EXERCISE DETAILS:
Exactly retype the lines below from the one containing "Viewport: 944px width, 898px height." through the end of the listing. Leave pictures out.

SUPPLIED MATERIAL:
-- Opening Marker --
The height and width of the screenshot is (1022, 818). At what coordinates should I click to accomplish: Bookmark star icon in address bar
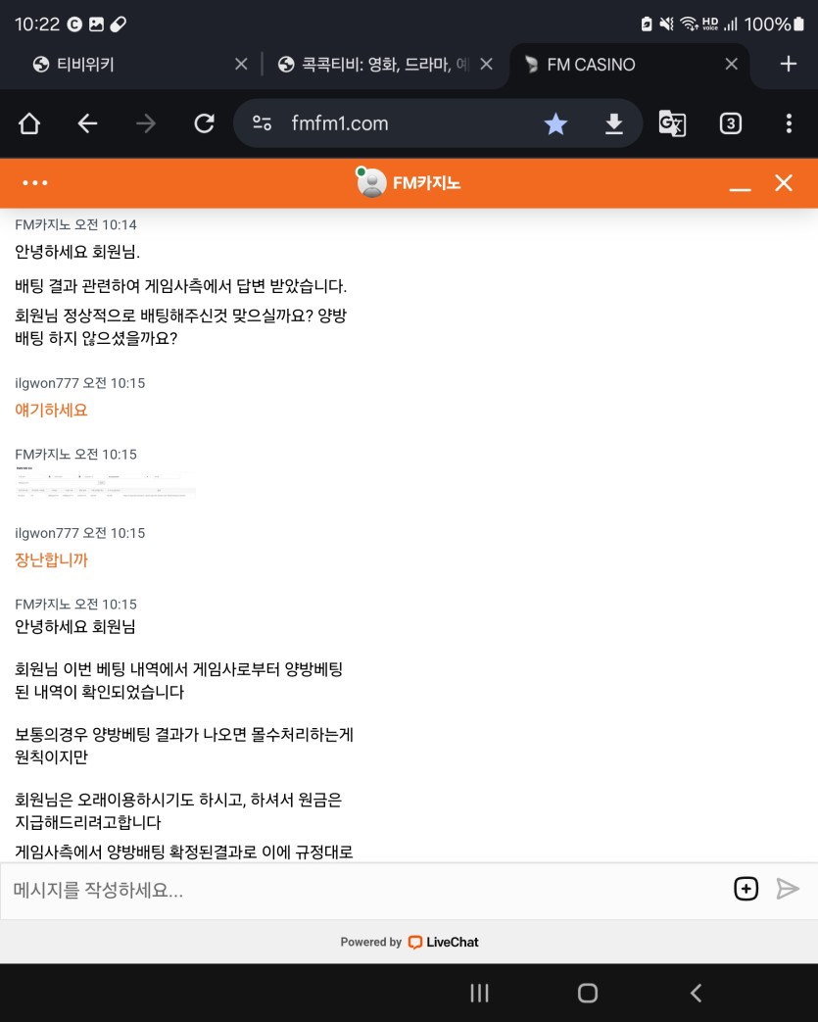(555, 123)
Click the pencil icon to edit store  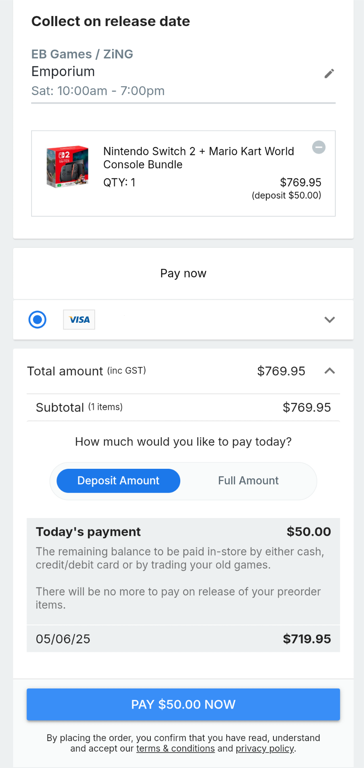click(329, 74)
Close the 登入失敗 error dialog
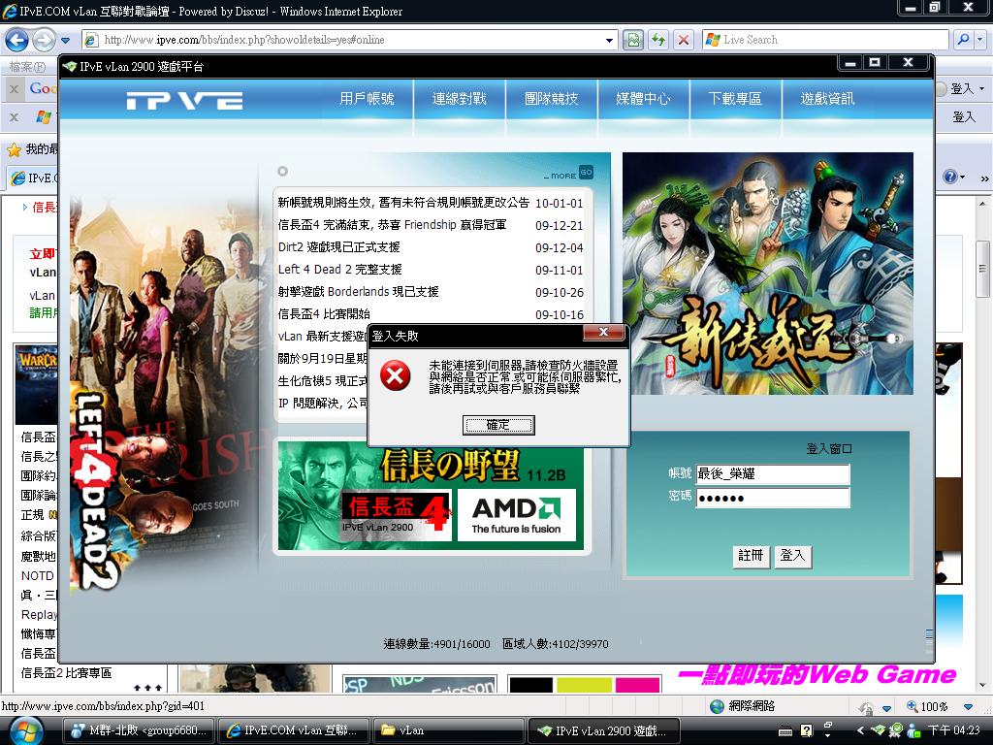 click(x=603, y=332)
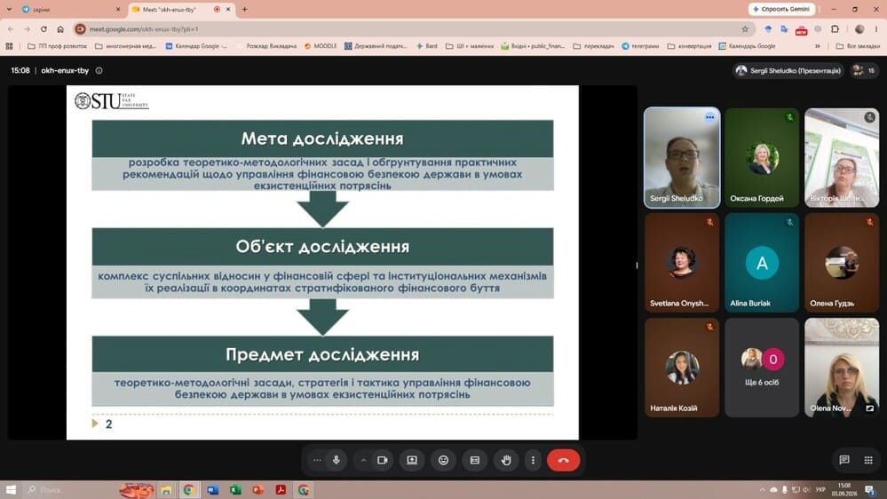This screenshot has width=887, height=499.
Task: Open more options three-dot menu
Action: [x=533, y=461]
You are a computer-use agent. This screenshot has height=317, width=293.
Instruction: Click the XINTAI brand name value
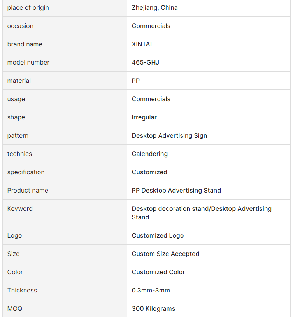(x=142, y=44)
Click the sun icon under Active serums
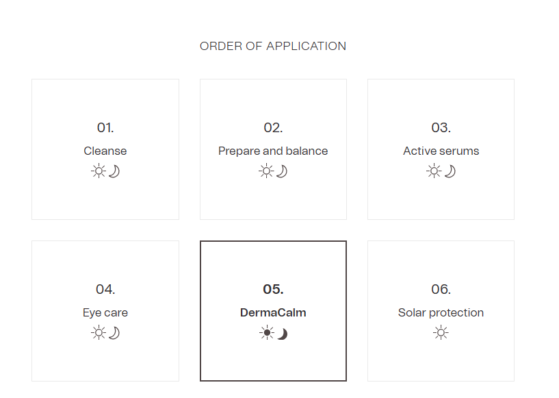Screen dimensions: 559x398 tap(434, 171)
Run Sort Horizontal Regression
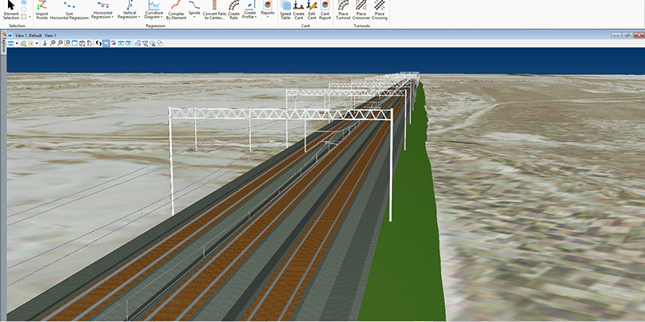The image size is (645, 322). tap(69, 10)
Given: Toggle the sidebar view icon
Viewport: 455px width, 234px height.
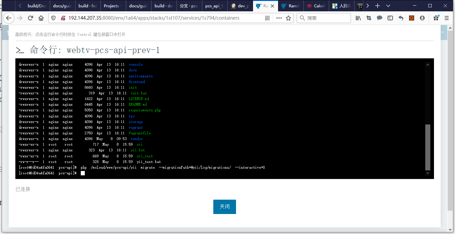Looking at the screenshot, I should pos(390,18).
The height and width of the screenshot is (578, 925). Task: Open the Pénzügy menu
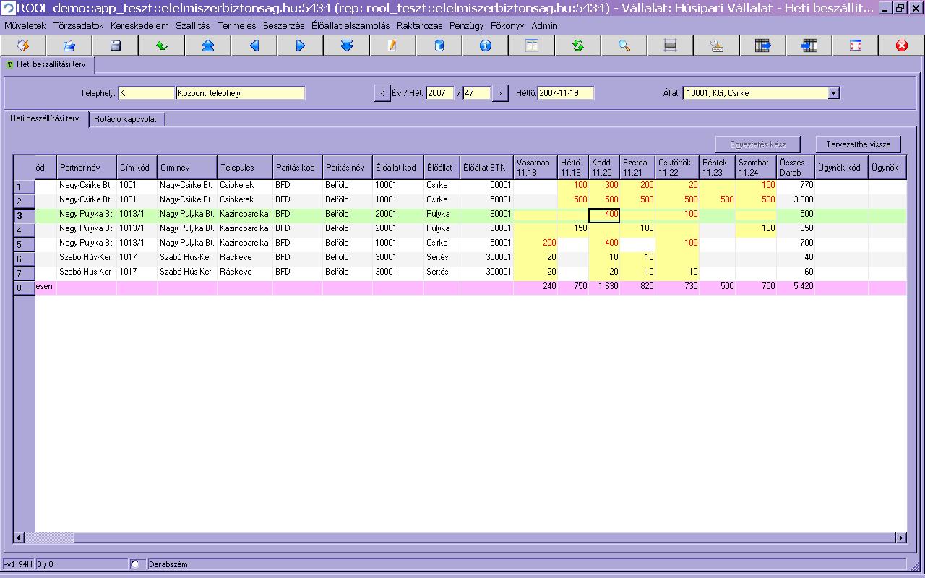click(x=466, y=25)
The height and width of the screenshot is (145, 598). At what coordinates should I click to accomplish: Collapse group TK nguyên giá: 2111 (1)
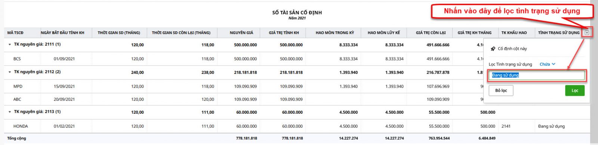pyautogui.click(x=10, y=44)
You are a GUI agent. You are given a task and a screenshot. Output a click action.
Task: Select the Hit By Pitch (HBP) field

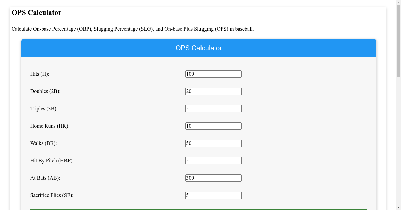(213, 160)
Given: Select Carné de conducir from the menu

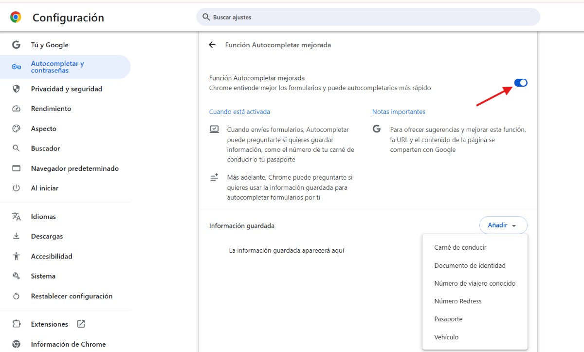Looking at the screenshot, I should pyautogui.click(x=460, y=247).
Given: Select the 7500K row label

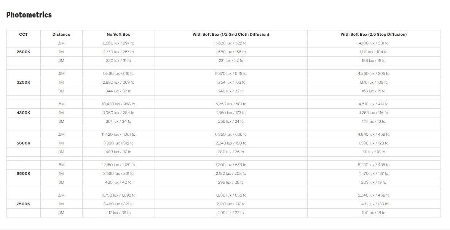Looking at the screenshot, I should (23, 204).
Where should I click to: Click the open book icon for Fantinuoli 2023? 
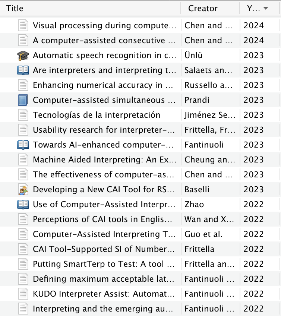(23, 145)
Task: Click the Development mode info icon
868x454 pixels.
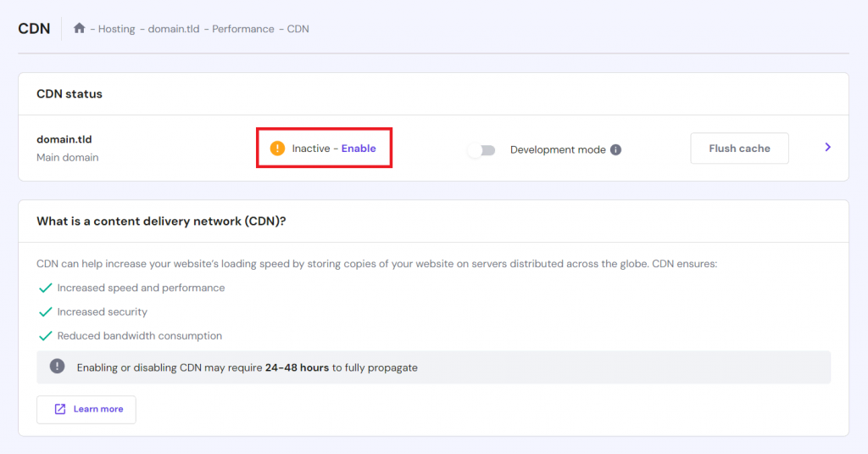Action: coord(616,150)
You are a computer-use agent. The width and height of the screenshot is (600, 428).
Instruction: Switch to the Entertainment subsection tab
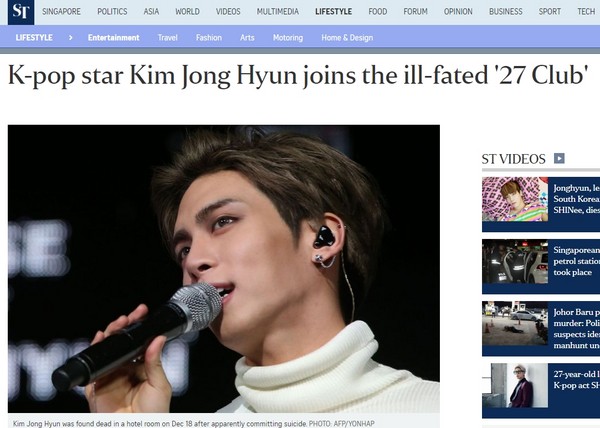coord(114,37)
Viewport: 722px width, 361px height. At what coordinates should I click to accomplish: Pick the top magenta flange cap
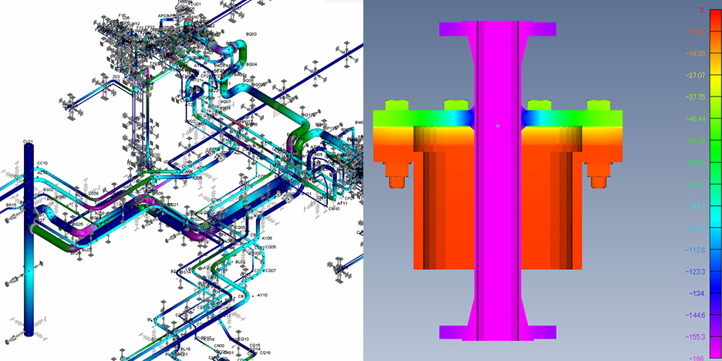tap(498, 29)
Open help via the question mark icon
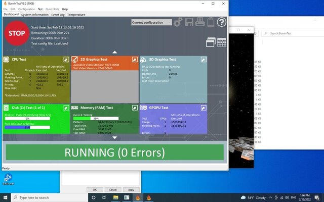 [x=221, y=22]
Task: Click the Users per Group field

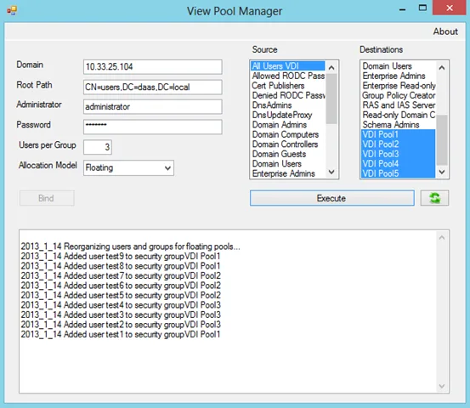Action: [x=98, y=147]
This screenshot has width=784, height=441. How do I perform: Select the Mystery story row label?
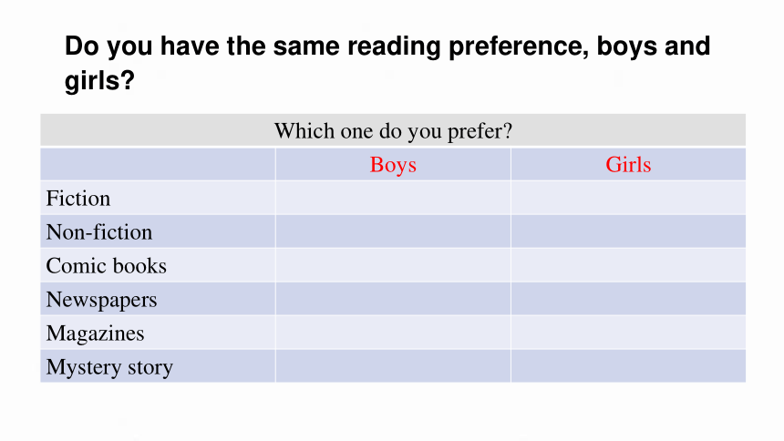(x=109, y=367)
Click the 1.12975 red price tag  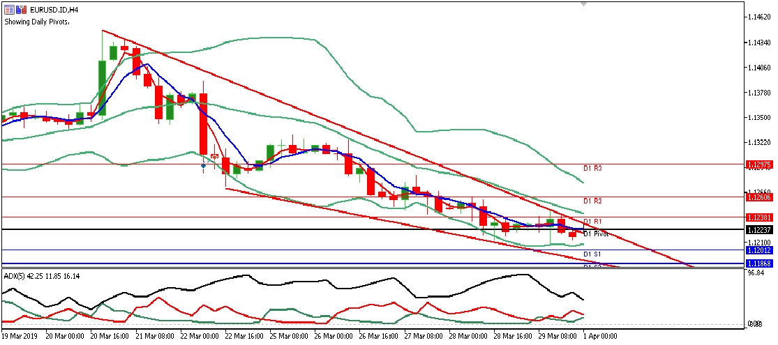758,165
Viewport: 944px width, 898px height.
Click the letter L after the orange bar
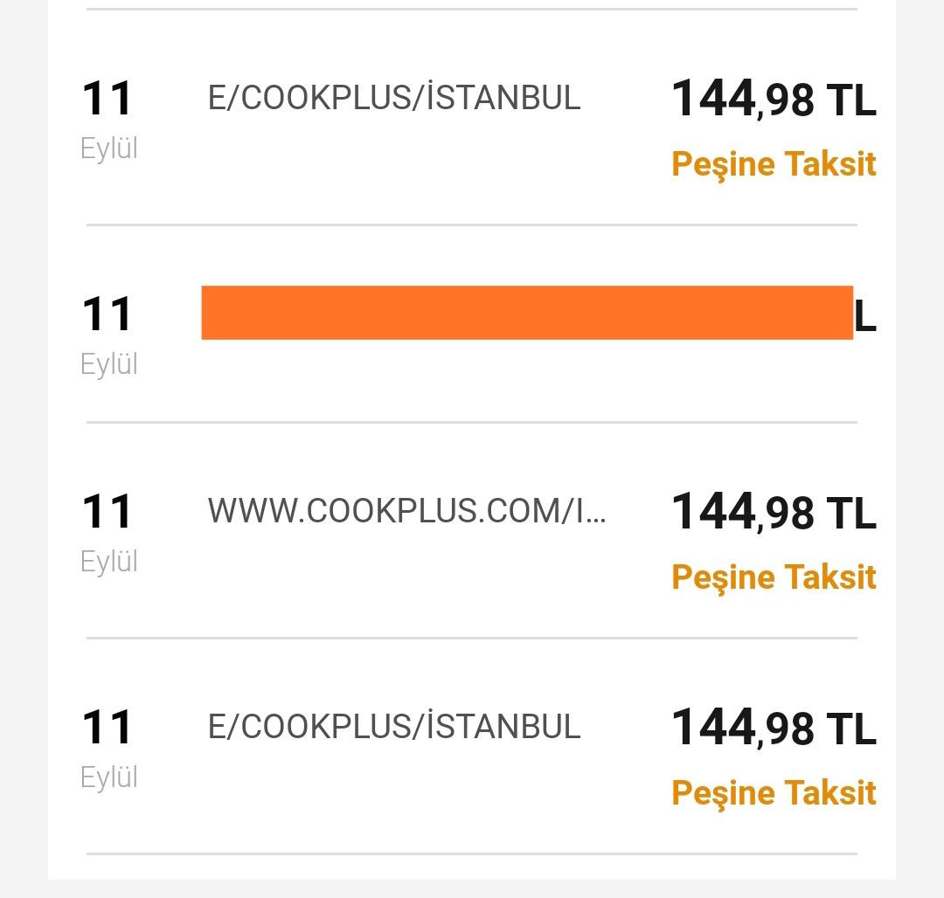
-- Closing Marker --
OUTPUT FOR THIS EXERCISE:
Viewport: 944px width, 898px height.
Click the letter L after the orange bar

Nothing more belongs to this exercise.